Supplied records:
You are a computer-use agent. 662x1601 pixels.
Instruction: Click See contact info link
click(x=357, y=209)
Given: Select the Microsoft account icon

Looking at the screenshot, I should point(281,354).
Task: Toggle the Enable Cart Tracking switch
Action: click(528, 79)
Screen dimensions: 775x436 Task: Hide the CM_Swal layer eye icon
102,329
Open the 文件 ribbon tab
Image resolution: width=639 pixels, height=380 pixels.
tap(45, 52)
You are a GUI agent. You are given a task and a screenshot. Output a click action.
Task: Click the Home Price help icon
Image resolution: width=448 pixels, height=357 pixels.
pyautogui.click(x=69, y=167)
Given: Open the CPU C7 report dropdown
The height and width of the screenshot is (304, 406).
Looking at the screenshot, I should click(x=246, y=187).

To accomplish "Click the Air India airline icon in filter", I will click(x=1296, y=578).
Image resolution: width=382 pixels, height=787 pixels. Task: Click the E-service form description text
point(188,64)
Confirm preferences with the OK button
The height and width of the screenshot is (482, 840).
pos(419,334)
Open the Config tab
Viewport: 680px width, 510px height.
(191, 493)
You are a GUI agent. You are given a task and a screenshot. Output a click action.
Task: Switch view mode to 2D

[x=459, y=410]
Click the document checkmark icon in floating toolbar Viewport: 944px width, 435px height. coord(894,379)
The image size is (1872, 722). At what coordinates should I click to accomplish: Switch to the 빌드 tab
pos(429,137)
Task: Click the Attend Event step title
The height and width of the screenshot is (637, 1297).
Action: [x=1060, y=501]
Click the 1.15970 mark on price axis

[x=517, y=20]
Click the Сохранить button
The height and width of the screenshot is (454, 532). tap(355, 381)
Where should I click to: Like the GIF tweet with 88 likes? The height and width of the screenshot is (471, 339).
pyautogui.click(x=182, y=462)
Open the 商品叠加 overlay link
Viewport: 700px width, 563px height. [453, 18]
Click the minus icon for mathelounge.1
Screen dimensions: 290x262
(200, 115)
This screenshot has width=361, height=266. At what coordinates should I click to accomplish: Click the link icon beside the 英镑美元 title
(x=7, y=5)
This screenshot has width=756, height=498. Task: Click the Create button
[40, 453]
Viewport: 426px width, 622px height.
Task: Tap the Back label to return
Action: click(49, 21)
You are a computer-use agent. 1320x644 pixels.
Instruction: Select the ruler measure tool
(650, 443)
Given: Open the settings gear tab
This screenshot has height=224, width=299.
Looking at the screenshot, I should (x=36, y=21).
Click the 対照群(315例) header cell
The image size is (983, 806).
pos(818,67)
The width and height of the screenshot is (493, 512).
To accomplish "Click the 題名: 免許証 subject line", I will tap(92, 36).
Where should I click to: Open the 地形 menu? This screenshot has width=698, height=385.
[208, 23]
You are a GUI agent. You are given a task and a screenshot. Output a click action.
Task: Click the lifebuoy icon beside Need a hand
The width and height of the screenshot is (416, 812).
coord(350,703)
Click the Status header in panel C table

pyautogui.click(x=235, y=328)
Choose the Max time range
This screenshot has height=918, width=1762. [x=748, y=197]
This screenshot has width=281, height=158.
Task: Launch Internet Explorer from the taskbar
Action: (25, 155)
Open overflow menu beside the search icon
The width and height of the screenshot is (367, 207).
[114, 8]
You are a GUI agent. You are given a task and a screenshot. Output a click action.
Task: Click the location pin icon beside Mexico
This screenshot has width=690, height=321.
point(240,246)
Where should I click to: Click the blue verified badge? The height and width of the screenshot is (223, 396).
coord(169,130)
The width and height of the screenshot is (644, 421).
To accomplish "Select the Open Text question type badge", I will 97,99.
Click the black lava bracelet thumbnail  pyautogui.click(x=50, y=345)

Problem details: Search the listing above for the word "will", and copy every line that has it.

Completed task:
To accomplish "Click the Air India airline icon in filter", I will click(x=1296, y=578).
To accomplish "Click the 題名: 免許証 subject line", I will tap(92, 36).
To accomplish "Select the Open Text question type badge", I will 97,99.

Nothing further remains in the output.